What to work on
All lines below containing "agent" are to be listed.

————————

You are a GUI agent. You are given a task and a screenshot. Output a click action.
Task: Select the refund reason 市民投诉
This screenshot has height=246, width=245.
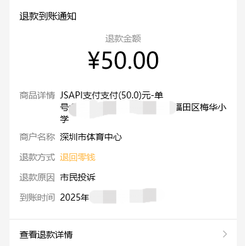(78, 177)
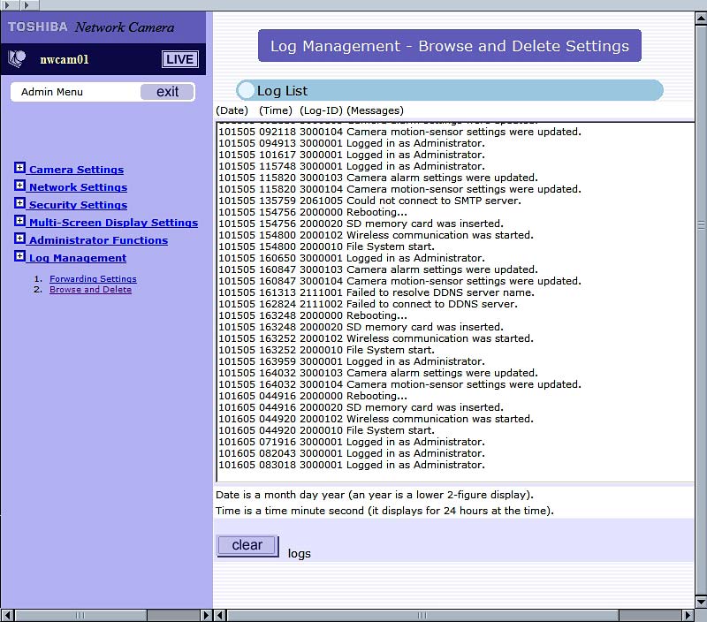Open the Network Settings menu link
The width and height of the screenshot is (707, 622).
[x=78, y=187]
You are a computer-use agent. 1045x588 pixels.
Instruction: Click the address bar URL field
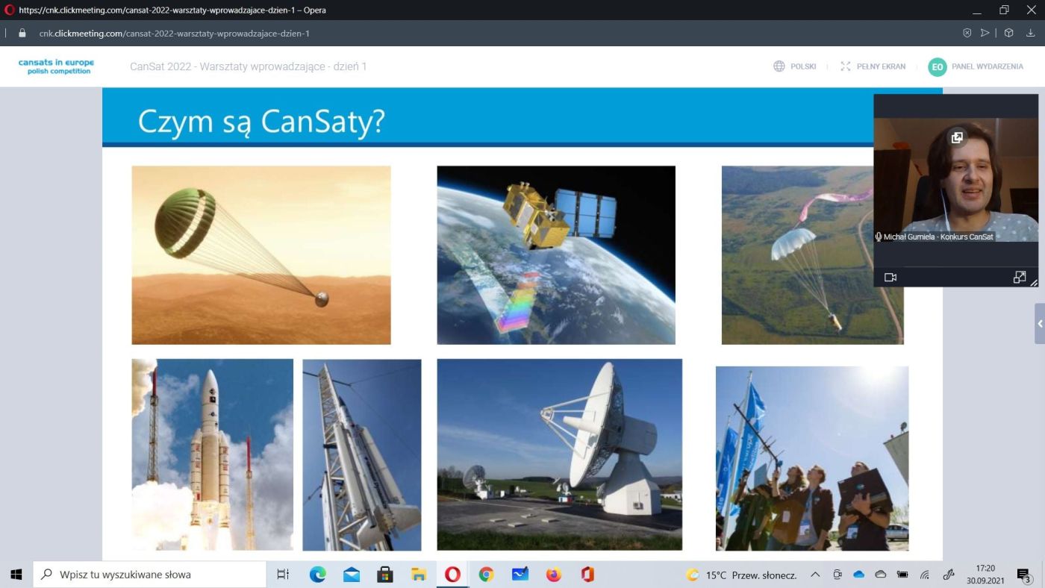click(448, 33)
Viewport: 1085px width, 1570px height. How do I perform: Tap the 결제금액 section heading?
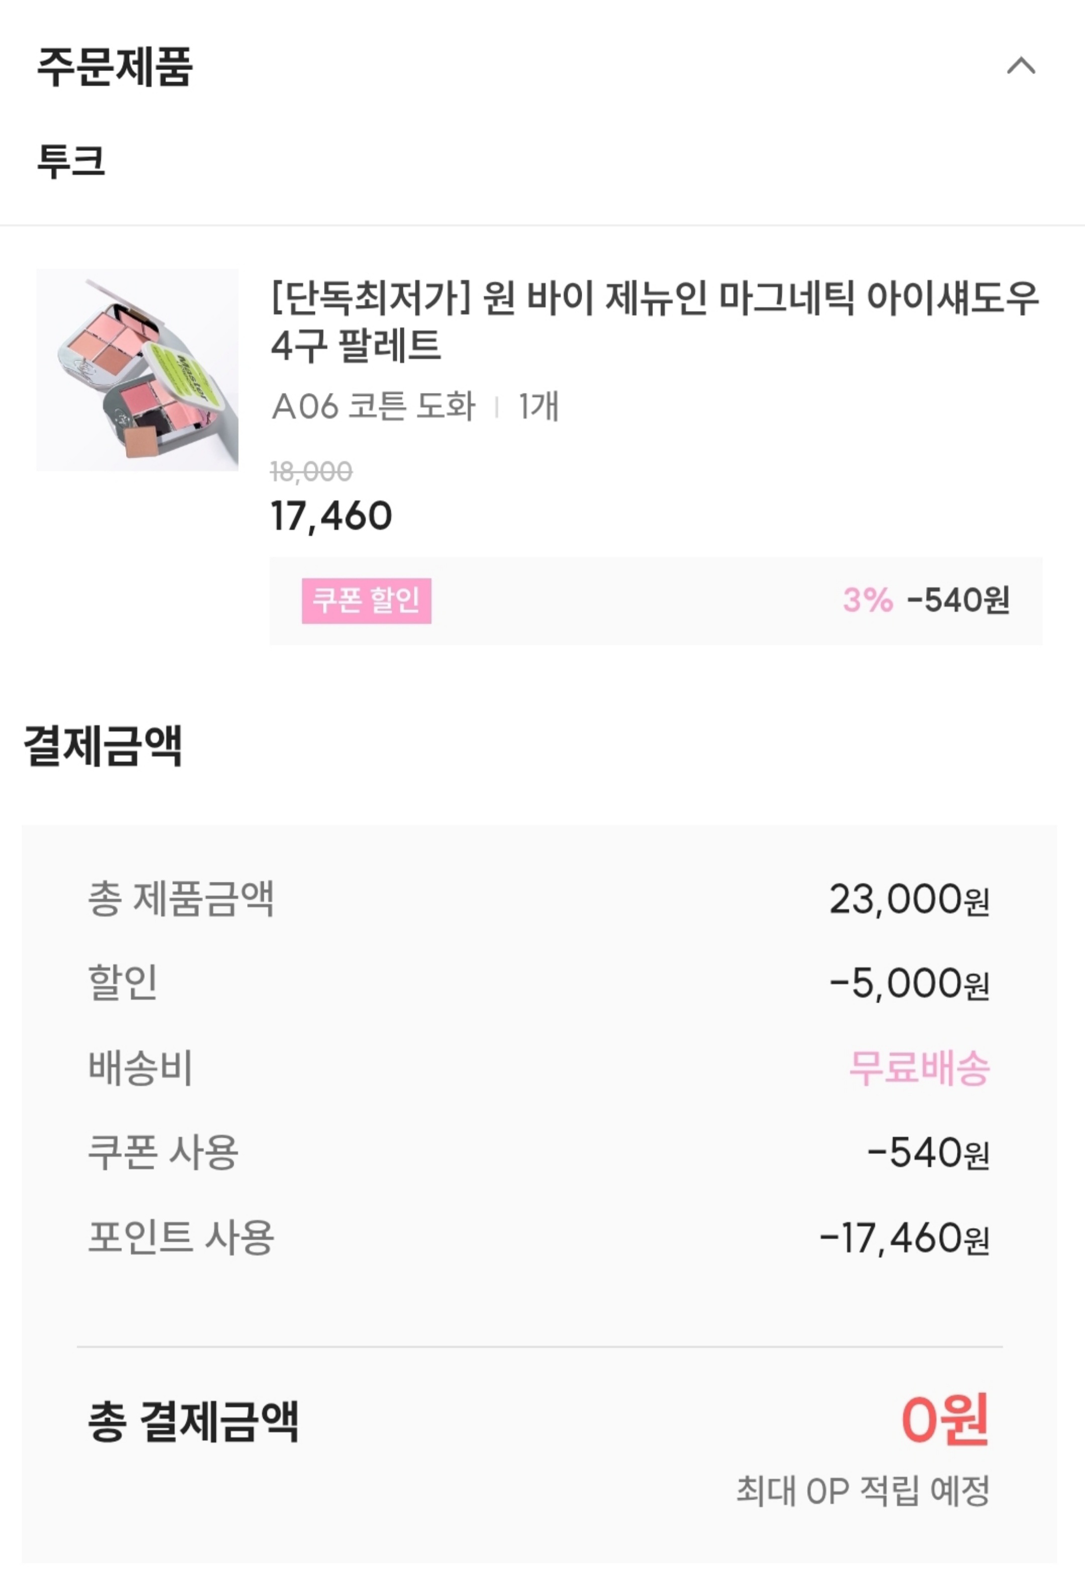coord(103,746)
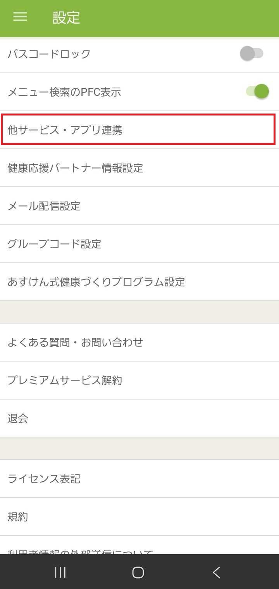
Task: View ライセンス表記
Action: pyautogui.click(x=140, y=479)
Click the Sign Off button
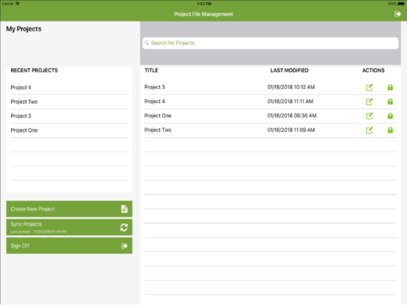The height and width of the screenshot is (305, 407). [x=69, y=245]
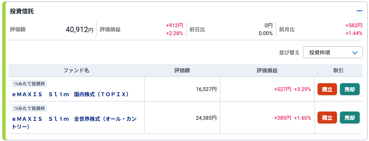The height and width of the screenshot is (141, 369).
Task: Click the 前日比 0円 value
Action: click(x=268, y=25)
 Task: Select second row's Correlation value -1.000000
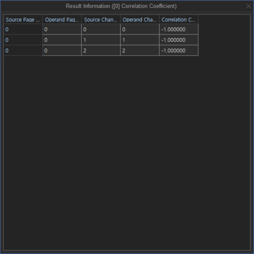[179, 40]
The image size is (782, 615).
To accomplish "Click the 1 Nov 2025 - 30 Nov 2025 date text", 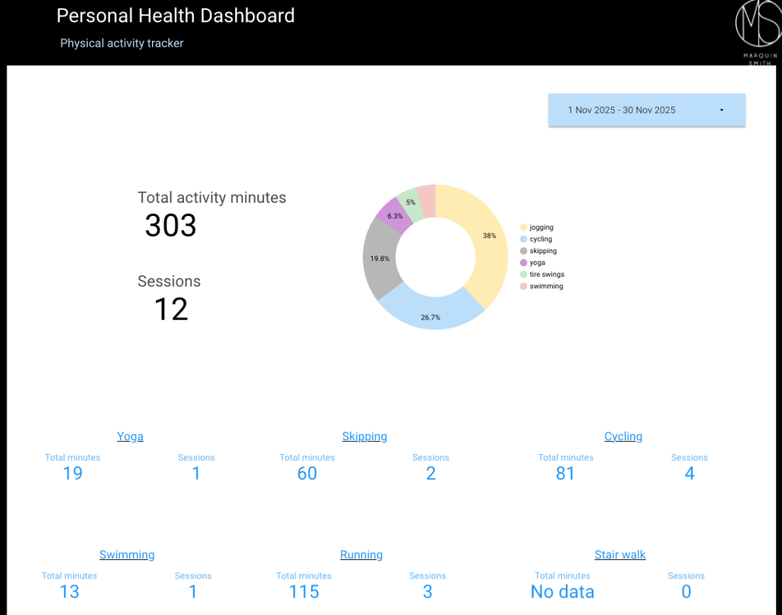I will [x=621, y=111].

————————

Worked solution
You are a GUI agent. You are given a task and a screenshot. Output a click action.
You are a computer-use agent. 1045x588 pixels.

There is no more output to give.